The procedure was simple when we have to add only one sequence to a present cluster. What do we do when we have to add a cluster to another? For example when we add A/B to C/D/E in the first example above. Which two sequences should be aligned first from the two clusters. We then revert back to the original genetic distance matrix and see which two sequences, one from each cluster, have the minimum genetic distance between them. Suppose in the above case A and D has the minimum distance between them. Then we align these two and then introduce the corresponding gaps in other sequences.
Gap penalty:
While we are doing multiple sequence alignment, we have to be stricter in using gap penalties. This is because if this is not done, the gaps will go on accumulating as we go on clustering. So to introduction of a lot of gaps we have used a higher gap opening penalty and extension penalty. We have used a gap-opening penalty of -40 and gap extension penalty of -5.
Multi-Motif Multiple alignment
The method starts with building of the phylogenetic tree. This is exactly similar to the method described above. After we have built the tree, next comes the alignment part. This is where it differs from the normal multiple alignment.
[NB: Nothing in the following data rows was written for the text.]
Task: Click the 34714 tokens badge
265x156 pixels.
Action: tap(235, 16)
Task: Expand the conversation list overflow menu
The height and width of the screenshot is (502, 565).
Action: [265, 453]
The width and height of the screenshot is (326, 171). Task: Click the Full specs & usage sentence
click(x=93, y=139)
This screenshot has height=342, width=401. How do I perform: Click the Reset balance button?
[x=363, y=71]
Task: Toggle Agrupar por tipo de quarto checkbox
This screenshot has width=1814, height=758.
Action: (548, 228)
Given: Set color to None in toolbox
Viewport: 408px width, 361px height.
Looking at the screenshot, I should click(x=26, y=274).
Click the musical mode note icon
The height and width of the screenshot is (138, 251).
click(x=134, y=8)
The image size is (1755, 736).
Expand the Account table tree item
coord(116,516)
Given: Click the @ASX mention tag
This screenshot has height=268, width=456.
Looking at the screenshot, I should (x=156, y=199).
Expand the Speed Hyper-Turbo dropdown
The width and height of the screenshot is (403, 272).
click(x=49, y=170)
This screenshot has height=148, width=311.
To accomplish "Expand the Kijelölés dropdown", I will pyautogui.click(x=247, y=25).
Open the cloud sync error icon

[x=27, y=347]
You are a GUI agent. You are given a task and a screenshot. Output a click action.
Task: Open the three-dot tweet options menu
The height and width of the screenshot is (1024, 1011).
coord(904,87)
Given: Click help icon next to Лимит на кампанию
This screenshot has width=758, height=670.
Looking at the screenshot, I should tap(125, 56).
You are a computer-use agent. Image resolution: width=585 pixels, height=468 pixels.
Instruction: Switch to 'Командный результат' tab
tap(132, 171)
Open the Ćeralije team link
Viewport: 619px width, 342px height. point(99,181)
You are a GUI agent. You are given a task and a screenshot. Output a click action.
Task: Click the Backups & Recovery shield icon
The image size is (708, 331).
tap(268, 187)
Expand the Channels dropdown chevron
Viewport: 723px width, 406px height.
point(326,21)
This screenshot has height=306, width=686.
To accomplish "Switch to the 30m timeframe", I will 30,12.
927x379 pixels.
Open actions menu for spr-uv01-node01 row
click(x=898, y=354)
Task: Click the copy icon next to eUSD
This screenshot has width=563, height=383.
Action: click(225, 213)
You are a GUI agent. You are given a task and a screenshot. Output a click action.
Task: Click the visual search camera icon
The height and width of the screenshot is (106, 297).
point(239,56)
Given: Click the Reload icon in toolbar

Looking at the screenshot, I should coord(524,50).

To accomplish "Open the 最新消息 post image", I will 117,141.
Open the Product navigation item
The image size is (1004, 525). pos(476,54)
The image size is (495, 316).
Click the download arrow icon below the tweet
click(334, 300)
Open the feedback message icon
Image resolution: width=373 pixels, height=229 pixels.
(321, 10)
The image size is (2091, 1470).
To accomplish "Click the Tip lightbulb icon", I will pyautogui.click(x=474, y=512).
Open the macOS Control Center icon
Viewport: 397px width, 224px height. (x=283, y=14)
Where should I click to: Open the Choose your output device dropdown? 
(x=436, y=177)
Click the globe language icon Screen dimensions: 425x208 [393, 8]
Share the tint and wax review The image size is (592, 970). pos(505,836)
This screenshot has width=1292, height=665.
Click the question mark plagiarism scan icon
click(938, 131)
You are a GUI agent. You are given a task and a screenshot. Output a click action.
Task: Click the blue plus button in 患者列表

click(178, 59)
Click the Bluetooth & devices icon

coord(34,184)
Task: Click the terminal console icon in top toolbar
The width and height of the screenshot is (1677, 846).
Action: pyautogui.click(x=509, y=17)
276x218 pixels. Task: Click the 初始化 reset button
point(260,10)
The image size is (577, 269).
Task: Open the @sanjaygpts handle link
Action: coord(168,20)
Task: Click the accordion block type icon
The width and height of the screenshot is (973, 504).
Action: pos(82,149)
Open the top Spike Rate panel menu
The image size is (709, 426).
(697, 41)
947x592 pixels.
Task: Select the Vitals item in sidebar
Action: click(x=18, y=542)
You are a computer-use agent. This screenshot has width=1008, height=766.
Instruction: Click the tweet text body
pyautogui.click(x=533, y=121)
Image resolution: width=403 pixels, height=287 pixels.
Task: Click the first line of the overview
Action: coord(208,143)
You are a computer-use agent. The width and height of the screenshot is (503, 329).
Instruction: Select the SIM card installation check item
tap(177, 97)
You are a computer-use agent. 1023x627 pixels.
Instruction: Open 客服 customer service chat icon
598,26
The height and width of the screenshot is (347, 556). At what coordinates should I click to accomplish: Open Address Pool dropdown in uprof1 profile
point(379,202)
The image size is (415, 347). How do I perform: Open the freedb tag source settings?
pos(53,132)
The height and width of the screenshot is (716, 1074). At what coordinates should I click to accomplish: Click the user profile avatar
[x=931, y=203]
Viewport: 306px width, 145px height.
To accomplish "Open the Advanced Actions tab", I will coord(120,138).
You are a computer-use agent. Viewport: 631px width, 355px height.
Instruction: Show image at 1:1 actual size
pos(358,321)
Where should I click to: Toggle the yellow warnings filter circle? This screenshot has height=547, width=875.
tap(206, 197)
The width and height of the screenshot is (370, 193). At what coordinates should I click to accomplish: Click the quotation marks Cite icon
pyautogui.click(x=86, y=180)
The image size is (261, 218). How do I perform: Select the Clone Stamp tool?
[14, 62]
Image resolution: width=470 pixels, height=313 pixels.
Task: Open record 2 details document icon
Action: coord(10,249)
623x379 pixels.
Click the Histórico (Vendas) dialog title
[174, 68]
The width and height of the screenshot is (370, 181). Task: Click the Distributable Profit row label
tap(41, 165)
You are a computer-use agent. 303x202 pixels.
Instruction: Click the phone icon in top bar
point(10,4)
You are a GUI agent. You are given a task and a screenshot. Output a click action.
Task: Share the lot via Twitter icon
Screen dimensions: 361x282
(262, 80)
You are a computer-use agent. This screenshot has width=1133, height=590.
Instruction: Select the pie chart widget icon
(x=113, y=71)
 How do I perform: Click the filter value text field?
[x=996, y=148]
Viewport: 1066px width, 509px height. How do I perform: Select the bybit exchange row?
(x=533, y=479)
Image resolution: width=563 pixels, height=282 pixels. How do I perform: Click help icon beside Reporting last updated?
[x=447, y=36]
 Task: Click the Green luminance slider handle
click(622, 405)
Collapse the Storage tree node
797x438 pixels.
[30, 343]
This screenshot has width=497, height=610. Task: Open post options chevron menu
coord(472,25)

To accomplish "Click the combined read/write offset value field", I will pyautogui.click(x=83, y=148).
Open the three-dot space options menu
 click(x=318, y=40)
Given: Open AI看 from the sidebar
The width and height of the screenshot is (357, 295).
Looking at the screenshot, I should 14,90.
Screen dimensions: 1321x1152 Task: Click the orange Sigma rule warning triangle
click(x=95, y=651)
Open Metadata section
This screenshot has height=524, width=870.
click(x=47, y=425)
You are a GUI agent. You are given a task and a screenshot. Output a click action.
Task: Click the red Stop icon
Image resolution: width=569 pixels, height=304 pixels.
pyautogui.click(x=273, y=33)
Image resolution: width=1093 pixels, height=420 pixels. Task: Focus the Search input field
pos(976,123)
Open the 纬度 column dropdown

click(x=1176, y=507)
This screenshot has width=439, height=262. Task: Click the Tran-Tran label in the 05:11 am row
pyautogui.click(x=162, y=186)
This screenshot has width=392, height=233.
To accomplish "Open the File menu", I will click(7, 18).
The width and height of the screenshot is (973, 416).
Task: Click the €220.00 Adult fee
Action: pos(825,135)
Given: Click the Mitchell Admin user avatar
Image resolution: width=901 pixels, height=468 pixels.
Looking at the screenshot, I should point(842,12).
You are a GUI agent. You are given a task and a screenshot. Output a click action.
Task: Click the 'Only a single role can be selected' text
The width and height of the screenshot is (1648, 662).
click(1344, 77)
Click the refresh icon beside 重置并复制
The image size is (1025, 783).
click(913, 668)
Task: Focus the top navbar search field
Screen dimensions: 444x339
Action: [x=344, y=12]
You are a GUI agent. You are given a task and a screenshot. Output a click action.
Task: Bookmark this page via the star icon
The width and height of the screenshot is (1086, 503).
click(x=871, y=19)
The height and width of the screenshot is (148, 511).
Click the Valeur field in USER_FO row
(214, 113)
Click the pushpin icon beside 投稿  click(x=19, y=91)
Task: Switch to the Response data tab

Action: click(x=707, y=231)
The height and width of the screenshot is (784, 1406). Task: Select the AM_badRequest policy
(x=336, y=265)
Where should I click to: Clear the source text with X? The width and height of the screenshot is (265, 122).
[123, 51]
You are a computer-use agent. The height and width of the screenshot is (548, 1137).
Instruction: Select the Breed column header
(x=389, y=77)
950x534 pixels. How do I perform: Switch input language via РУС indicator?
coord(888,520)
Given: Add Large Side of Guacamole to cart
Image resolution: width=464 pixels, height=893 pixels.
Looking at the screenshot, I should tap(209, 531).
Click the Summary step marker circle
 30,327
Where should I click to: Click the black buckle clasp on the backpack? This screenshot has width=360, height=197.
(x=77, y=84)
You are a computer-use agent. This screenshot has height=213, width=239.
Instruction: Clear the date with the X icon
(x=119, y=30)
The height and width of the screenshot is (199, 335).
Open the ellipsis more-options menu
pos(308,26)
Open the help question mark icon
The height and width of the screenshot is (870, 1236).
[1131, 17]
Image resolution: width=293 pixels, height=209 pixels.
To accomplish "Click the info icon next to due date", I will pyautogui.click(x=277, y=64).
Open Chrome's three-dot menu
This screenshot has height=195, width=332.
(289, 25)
FMALIGN alignment algorithm
While aligning we first fix the motif region in all the sequences. This makes a lot of sense, as we want all the motifs in all the sequences to be aligned against each other. Then we align the rest of the remaining sequence. Again note that this is similar to the way sequences were aligned in the above method. So all the motifs are all against each other.
Gap opening penalty and gap extension penalties are the same as above.